• **TRECHO PARA LEITURA**:

=-=-=

Policiais são afastados
A Brigada Militar não divulgou a identidade dos PMs envolvidos no caso.
Os dois policiais que atenderam a ocorrência inicialmente integram a equipe do 2º Batalhão de Policiamento de Áreas Turísticas (2º BPAT). Eles foram afastados de suas atividades ainda na segunda e "serão atendidos pelo serviço psicossocial prestado pelo Comando Regional, em Osório", informou a corporação. O afastamento é procedimento padrão, segundo a corporação, e ocorre para que a atuação dos brigadianos seja apurada.
Há ainda outros três PMs, que chegaram depois ao local, para dar apoio à guarnição, que também foram afastados e são investigados no inquérito. Se trata de dois soldados e um sargento.
O segurança privado, um vigia que atua na rua, que aparece nas imagens auxiliando a atuação da BM, por enquanto, figura como testemunha. Ele já prestou depoimento e terá sua conduta avaliada. A polícia não esclareceu se o homem trabalha como vigia de forma autônoma ou se era funcionário de alguma empresa.

=-=-=

• **TAREFA**: Continue a notícia sobre o afastamento dos policiais a partir da última frase do trecho. Este material vem de outra fonte e não tem relação com a notícia.

• **DADOS**:
=-=-=

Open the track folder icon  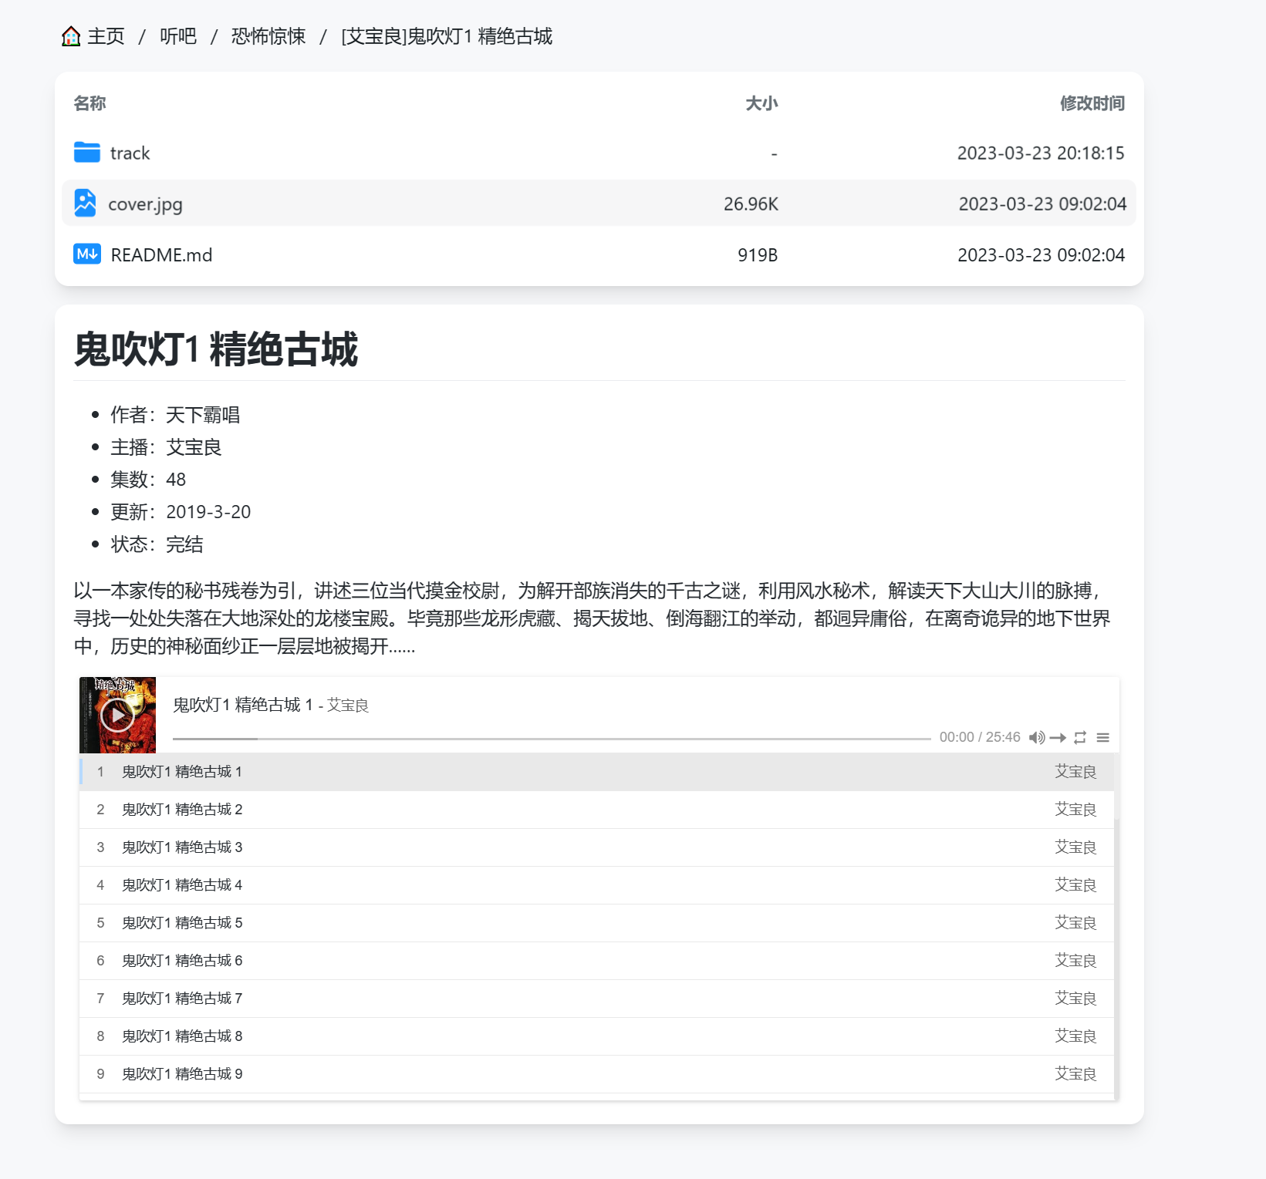[x=87, y=153]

=-=-=

• **RESPOSTA**:
Ação "foge da normalidade", diz vice-governador Ranolfo Vieira Júnior
Em entrevista ao programa Timeline, da Rádio Gaúcha, na terça-feira, o vice-governador e secretário de Segurança Pública do Rio Grande do Sul, Ranolfo Vieira Júnior, afirmou que a ação "foge da normalidade das abordagens" da BM. Segundo ele, os policiais militares erraram ao usar arma de fogo no episódio.
— Não podemos fazer juízo antecipado, mas é lógico, não precisa nem ser da área da segurança pública, se verifica que a abordagem não é a recomendada nas academias de polícia — declarou.
Como está a investigação da Polícia Civil
A polícia tenta agora reconstituir todos os acontecimentos do caso. Em entrevista coletiva na tarde de terça-feira, o subchefe de Polícia, Fabio Motta informou que a investigação busca identificar novas imagens, que tenham registrado toda a ação:
— Tem uma situação inicial que gera a abordagem feita pela BM. E um segundo momento, que está interligado, que é o pós-abordagem. Muitas imagens já foram divulgadas, mas não são imagens completas. Não nos dão o início da abordagem até o instante final que aquelas pessoas acabaram sendo retiradas do local e levadas ao hospital de Torres.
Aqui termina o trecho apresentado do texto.